Melbourne’s newest walking and cycling bridge along the Yarra River, named the Jim Stynes Bridge in honour of the late footballer, has opened.
Planning Minister Matthew Guy and Lord Mayor Robert Doyle joined Stynes’ wife Samantha and children Matisse and Tiernan to mark the bridge’s first day of operation.
The bridge was formally opened by Tiernan, who ran through a banner built by the Melbourne cheer squad that read ‘‘Jim’s Bridge’’.
Tiernan had on Stynes’ old number 37 jumper – which the footballer wore the day he ran through the mark in the 1987 preliminary final, helping Hawthorn win the game with a kick after the siren.
That moment is now seen as having strengthened the Irish-born ruckman’s resolve and drove him on to a 264-game career with the club – including the 1991 Brownlow Medal, and a record 244 consecutive games.
The innovative 120-metre-long pedestrian and bicycle bridge cost $15 million, and creates the illusion it is hovering unsupported above the Yarra.
It joins for the first time a forlorn section of the Yarra River, behind the old Mission to Seafarers on Flinders Street, to Docklands.
Sam Stynes said her late husband would have loved having a bridge named after him.
‘‘A bridge is a literal and visual representation of a journey … a passage to overcome obstacles,’’ she said. ‘‘If I heard Jim say ‘journey’ once, I heard it a million times. He was all about personal journey.’’

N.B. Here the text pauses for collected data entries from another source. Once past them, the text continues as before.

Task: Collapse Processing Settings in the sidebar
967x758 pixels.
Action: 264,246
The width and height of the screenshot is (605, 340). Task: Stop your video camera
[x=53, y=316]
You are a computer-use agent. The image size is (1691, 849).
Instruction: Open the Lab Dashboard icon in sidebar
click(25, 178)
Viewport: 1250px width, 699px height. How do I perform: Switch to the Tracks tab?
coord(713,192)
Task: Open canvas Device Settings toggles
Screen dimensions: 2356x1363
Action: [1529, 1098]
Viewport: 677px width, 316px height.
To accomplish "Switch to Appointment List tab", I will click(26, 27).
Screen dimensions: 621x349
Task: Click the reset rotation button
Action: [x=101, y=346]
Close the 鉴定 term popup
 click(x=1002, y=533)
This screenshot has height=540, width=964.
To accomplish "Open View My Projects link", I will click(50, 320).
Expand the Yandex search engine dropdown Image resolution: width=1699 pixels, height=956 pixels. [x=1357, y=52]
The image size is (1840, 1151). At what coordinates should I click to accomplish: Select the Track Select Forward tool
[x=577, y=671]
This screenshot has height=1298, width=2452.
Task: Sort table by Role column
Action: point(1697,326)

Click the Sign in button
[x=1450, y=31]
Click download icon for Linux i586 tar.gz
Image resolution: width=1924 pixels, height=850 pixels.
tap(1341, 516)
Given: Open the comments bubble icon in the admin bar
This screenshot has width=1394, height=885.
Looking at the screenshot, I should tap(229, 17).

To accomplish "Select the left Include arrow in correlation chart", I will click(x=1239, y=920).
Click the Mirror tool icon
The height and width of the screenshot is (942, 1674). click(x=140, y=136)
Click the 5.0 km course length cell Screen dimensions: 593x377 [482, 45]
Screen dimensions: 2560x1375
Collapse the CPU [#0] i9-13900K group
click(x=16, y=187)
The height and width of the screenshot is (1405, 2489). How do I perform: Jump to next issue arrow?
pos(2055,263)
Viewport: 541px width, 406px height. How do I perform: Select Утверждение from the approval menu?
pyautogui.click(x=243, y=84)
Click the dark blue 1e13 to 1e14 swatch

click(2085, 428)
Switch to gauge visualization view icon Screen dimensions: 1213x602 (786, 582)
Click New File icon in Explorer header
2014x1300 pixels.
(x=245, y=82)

‘‘Jim’s journey as a young Irishman coming to Melbourne, to becoming a professional Aussie Rules footballer,’’ she said, to the ‘‘journey we embarked on together to create our family, and finally his journey in and through cancer’’.
Ms Stynes said she and her family would view the bridge ‘‘as a connection to the man we miss and love, and a memory of the journeys we took with him, the journeys he pushed us to take individually, or to contemplate those journeys that are yet to begin’’.
Cr Doyle said the Jim Stynes Bridge would remind people of the contribution the 2010 Melburnian of the Year had made to Melbourne.
‘‘Jim Stynes represented the quintessential Melbourne story: a migrant made good. The story of his settling in Melbourne, his outstanding AFL career, his philanthropy and charity work, and his brave fight against cancer touched us all,’’ the Lord Mayor said.
Mr Guy said he was delighted to open the new bridge, which was ‘‘a fitting tribute to this outstanding man … This bridge ensures that Jim’s work is alive in the hearts and minds of all Melburnians’’.
Designed by engineers Aurecon in partnership with Cox Architecture, a bronze plaque at each end of the bridge tells the life story of Stynes, who died in 2012.